“The Fighter” is a title at which I would usually roll my eyes. Oh, yes, he’s a fighter, because you see he’s both a boxer and a working class guy from Lowell, Mass., who “fights” his way up from nothing. So it’s a play on words, sort of!
Written by: Scott Silver, Paul Tamasy, Eric Johnson
Starring: Mark Wahlberg, Christian Bale, Amy Adams
“The Fighter,” however, is in disguise. On the surface it masquerades as a played-out sports movie vehicle for Mark Wahlberg, a lazy mimicry of “The Wrestler” or “Rocky”. An easy win at the box office, maybe even an Oscar nod, without actually doing anything original. But, happily, beneath that mask lies a deep, rich center of terrific performances and surprisingly nuanced writing.
“The Fighter” tells a story of recent history: the welterweight boxer “Irish” Mickey Ward (Wahlberg), who rose to fame in the 80s and became the “pride of Lowell”, his hometown. His success superseded that of his brother, Dicky Eklund (Christian Bale), who lost his own promising boxing career to crack addiction.
The outline of the story is really just a backdrop to the family drama surrounding Ward’s life. When we meet Mickey, he’s merely a “stepping stone”, meaning better boxers use him as practice before facing off against title fighters. He’s being trained by his brother, who has a tendency to abandon him for the crack pipe and blusters about his knock-down fight with Sugar Ray Leonard. Ward is also managed by his mother Alice (Melissa Leo) who tends to view him as something between a cash cow and placeholder for when his brother eventually returns to greatness. Leo, Wahlberg and Bale are perfect as a trio, playing this disordered, noisy and violent family drama with an eerie truthfulness. Writers Scott Silver, Paul Tamasy and Eric Johnson take what could be a basic story of a rising star, and melds it beautifully and wrenchingly into a story of a family orbiting one member’s self-destruction.

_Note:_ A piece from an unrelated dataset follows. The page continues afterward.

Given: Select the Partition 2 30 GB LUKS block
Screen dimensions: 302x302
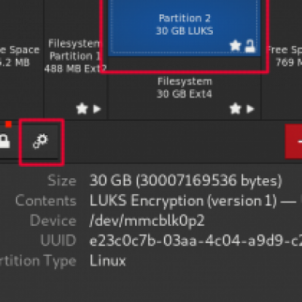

It would be easy for the movie to be overrun by Bale, who chews his way through his scenes as the charismatic Dicky. Bale really is stunning, moving about the screen with alternate cat-like grace, and halting, stumbling movements. In some scenes he tends to overdo the twitchy dope-fiend shtick a little, but in the quieter moments his sunken eyes tell volumes. But if Bale is the explosion in this piece, Wahlberg is the slow burn. Ward is a frustrated man, stuck in a town and a family that both reveres him and keeps him from achieving what he knows he’s fully capable of. Even his supportive girlfriend Charlene (the always wonderful Amy Adams) is an alternate pull, seeing what Mickey should do to ensure his success, but unable to see why he can’t do it.
The fight scenes themselves are hyper-real, shot with HBO television cameras documentary-style. The way they’re shot also gives non-boxer a good sense of the strategy and mindfulness that goes into the sweet science But all in all, “The Fighter” manages to transcend it’s own unoriginality to create a truly smart and clear-eyed view of a family and addiction. The “fighting” itself, in retrospect, seems secondary.